_WHAT YOU HAVE TO DO:_ Excluding pictures, reproduce word for word the lines from the one containing "Task: Select the 椰汁2L(瓶) row in top table" through the end of the material below.

_INFORMATION SUPPLIED:_
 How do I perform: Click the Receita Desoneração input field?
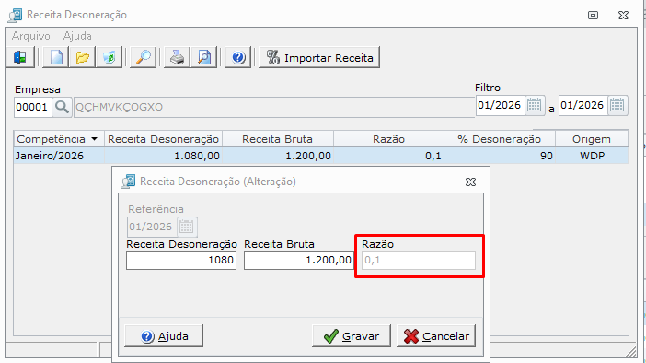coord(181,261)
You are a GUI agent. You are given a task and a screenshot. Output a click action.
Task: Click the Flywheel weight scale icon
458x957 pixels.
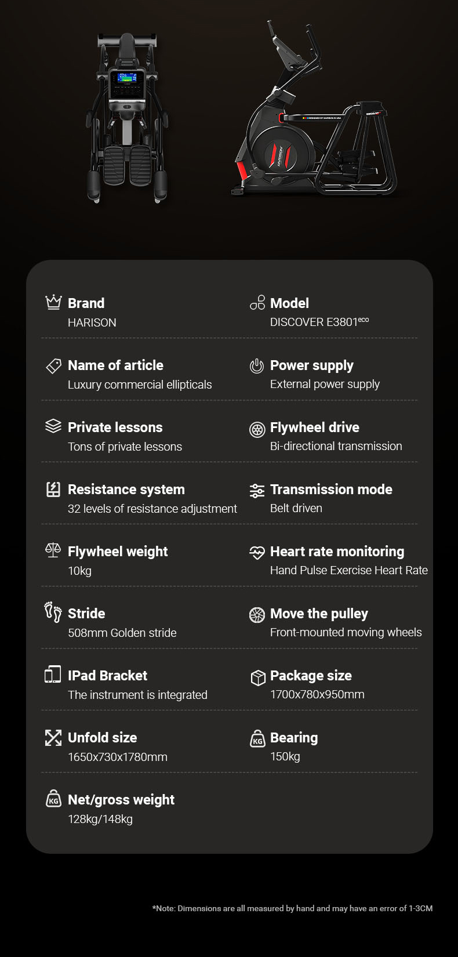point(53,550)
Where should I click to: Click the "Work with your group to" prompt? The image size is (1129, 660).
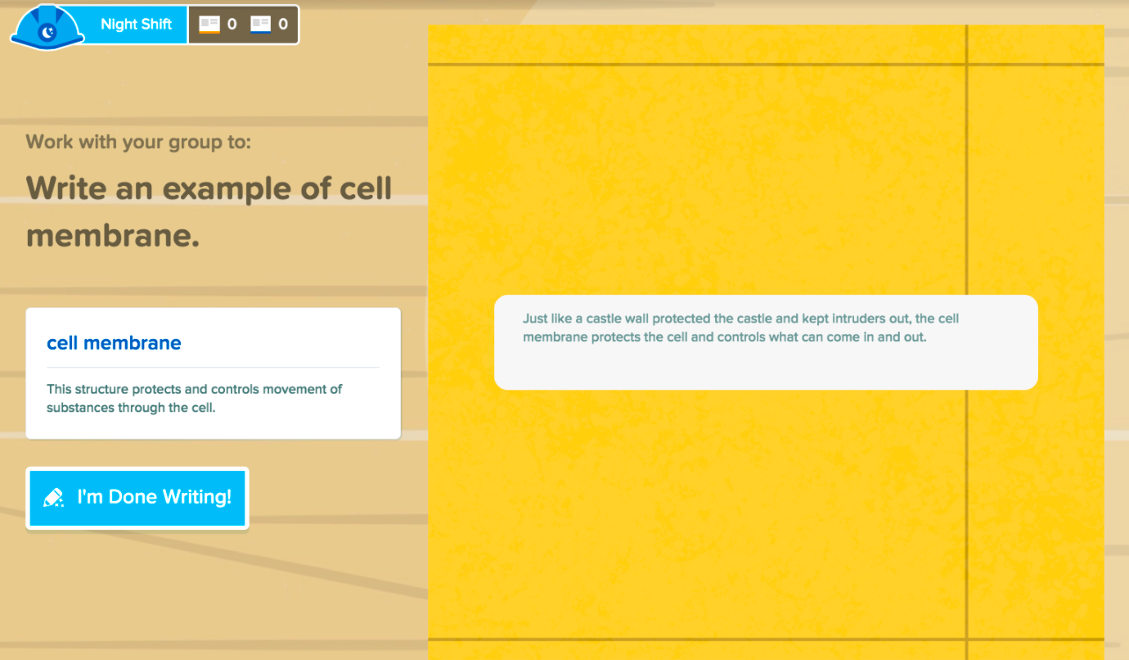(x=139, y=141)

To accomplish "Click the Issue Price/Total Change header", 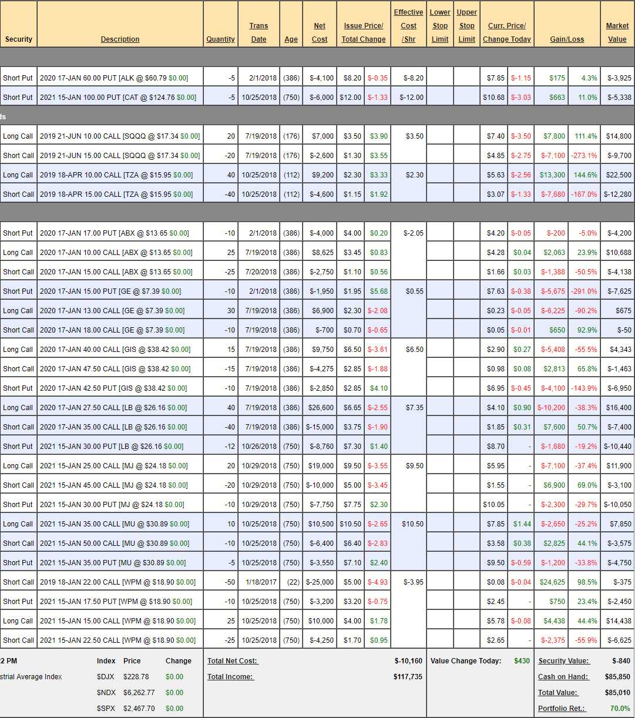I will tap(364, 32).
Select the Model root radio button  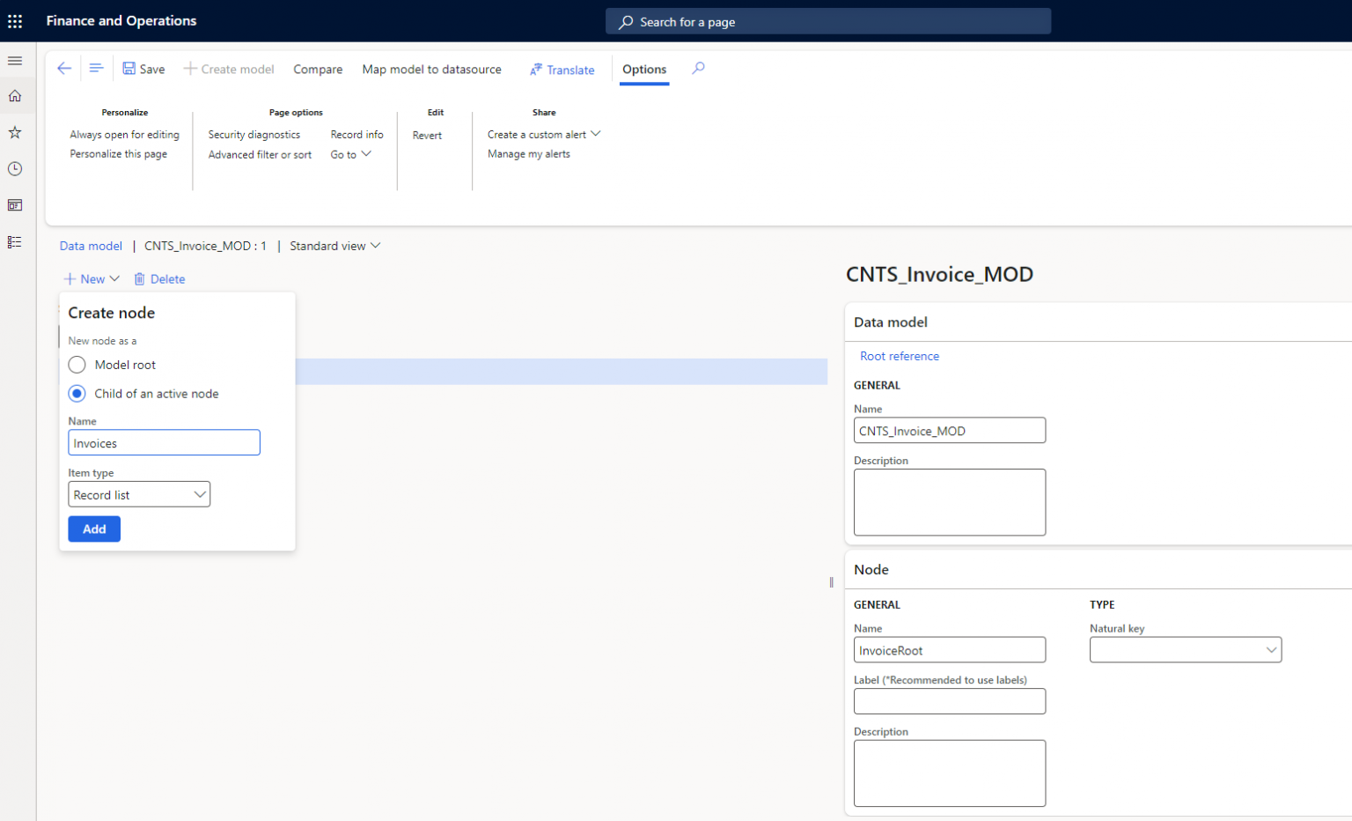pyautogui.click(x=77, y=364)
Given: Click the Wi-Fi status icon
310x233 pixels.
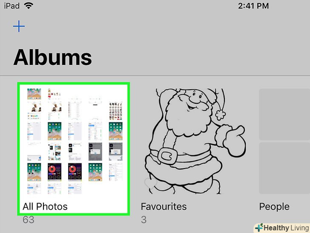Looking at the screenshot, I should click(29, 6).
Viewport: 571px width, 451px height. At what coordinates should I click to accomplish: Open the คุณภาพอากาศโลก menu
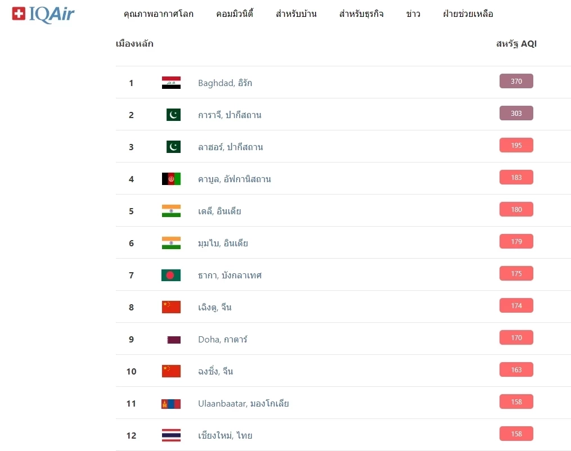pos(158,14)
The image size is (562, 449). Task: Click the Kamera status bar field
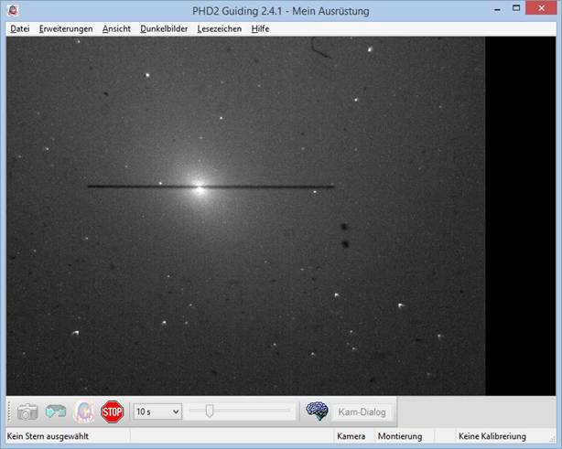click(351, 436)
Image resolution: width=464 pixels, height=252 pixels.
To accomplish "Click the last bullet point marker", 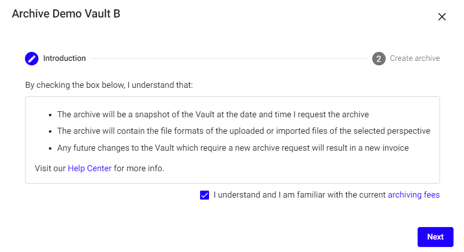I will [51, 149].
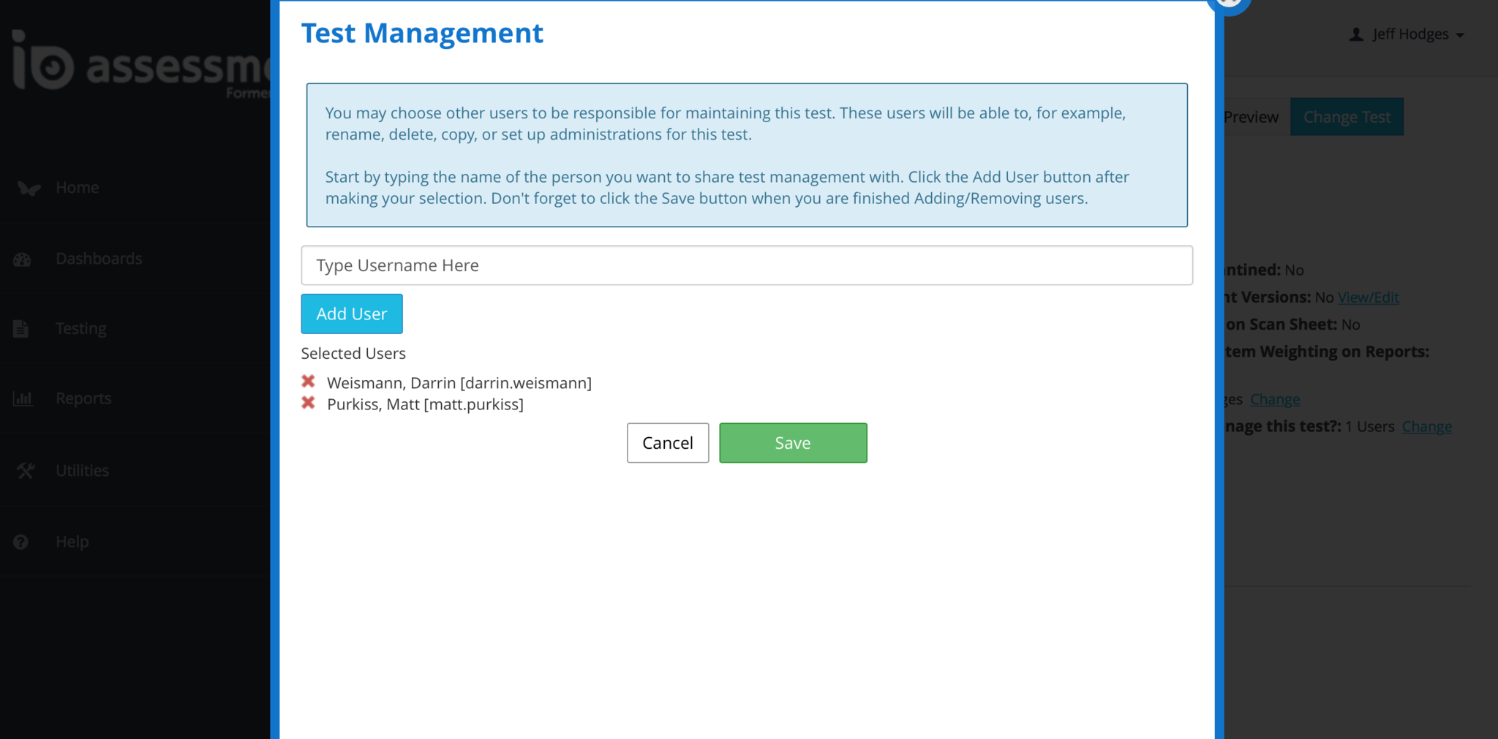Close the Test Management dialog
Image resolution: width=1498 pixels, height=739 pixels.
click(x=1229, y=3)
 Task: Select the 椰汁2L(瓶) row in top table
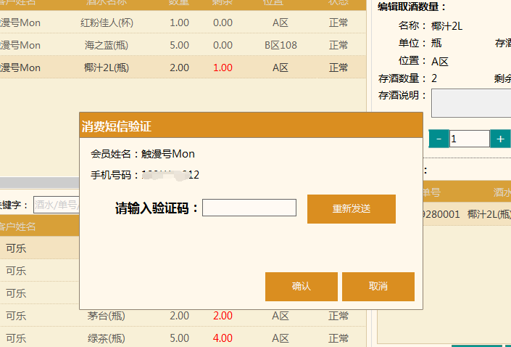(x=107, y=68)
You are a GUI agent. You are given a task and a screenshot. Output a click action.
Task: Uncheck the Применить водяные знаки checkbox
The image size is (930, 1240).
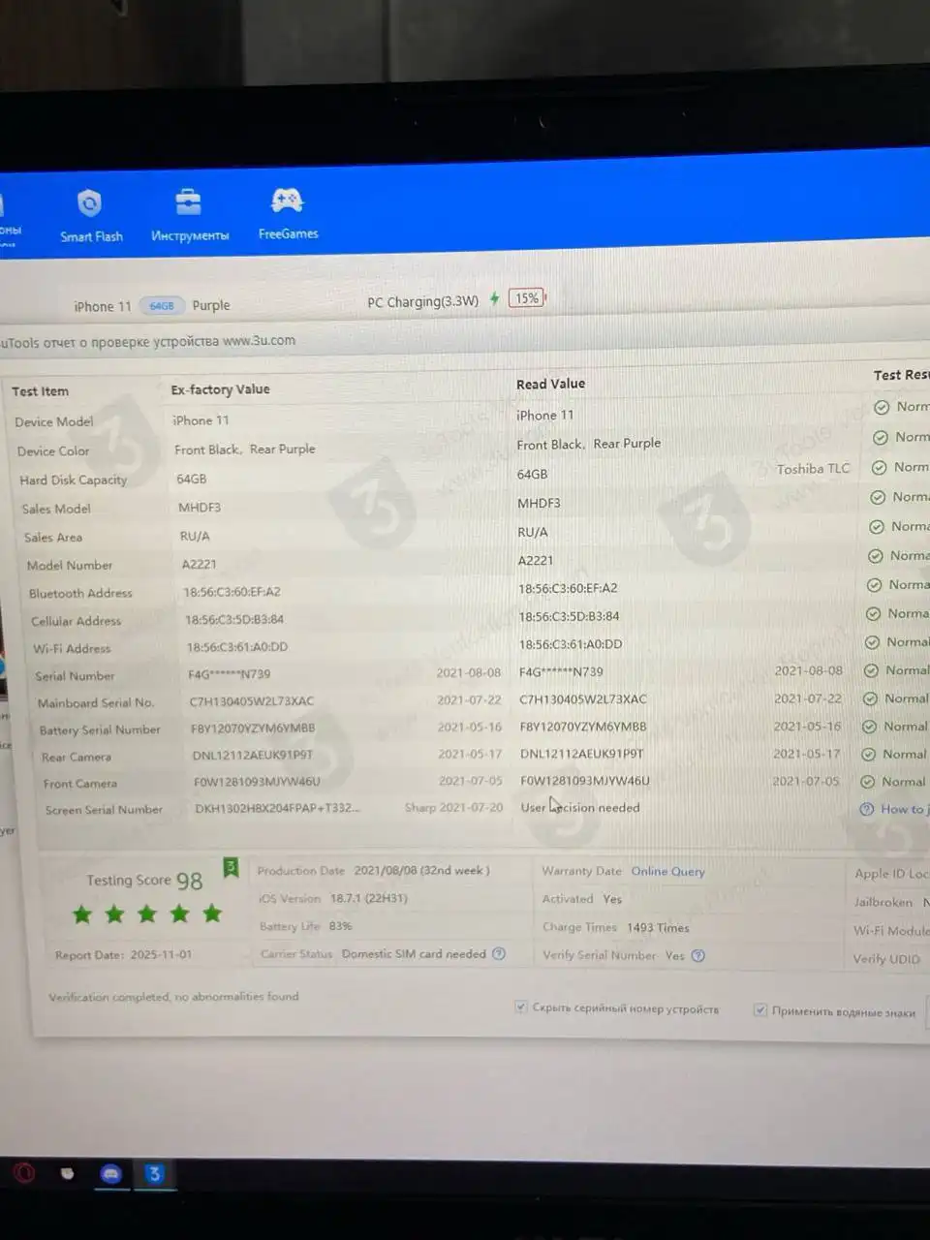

_ANSWER SPACE:_
 Task: Select the 椰汁2L(瓶) row in top table
(x=107, y=68)
You are a GUI agent. You are given a task and a screenshot. Output a click action.
Task: Uncheck the Применить водяные знаки checkbox
The image size is (930, 1240).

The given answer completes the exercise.